We implemented the following interventions: 1) educate prescribers in the neurology, emergency medicine, and critical care departments regarding the approved institutional protocol for SE and availability of an orderset with optimal dosing, 2) two-factor communication regarding SE medication orders to nursing and education of nursing and pharmacy staff regarding target administration times, 3) add ready-to-mix levetiracetam to nurse omnicells on high-volume floors, and 4) update the SE orderset to improve usability across multiple departments. We compared the use of appropriate doses of ASMs and time to administration of ASMs before and after the interventions.
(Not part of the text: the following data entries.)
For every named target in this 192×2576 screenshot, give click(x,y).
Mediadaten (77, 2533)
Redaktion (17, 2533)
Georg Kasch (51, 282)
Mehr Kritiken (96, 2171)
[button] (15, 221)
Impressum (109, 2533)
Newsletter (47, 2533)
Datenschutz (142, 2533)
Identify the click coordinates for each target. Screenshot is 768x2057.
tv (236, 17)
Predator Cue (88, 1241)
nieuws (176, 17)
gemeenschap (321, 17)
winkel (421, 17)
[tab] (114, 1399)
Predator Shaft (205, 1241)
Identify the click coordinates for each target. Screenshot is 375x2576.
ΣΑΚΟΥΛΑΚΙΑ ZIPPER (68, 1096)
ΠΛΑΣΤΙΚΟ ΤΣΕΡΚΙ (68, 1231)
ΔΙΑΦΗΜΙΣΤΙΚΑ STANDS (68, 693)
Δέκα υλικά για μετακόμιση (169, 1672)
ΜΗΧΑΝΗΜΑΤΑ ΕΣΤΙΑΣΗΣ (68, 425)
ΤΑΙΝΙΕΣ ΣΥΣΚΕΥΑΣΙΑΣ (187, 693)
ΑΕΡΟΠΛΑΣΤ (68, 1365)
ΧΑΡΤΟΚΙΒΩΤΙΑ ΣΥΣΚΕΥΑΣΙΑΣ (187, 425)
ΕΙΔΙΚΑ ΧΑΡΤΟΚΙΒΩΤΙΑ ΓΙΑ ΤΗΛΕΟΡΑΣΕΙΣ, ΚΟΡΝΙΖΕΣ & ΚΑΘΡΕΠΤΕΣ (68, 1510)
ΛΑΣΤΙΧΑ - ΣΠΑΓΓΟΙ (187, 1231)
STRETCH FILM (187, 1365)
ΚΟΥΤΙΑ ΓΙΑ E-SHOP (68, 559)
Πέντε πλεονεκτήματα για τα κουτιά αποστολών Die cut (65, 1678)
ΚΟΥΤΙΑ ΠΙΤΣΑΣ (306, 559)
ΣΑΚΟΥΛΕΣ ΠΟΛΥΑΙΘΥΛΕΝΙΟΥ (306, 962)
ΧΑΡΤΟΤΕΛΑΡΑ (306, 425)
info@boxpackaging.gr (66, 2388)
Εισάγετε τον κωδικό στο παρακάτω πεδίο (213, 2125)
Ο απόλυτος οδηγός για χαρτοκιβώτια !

We analyzed data 9 months after the interventions.

Results:
We has 71 patient's treated for SE during this time period. Use of high-dose BZ in SE increased from 32% to 47%. Use of second line ASMs at appropriate SE doses increased from 77% to 86%. The average BZ order-to-administration time was reduced from 10-14 minutes to 9 minutes and the average second line ASM order-to-administration time was reduced from 86 minutes to 45 minutes.
Conclusions:

Our resident-driven QI project led to improvement in dosing and timing of administration of BZ and second line ASMs. BZ dosing continues to be a major area for improvement.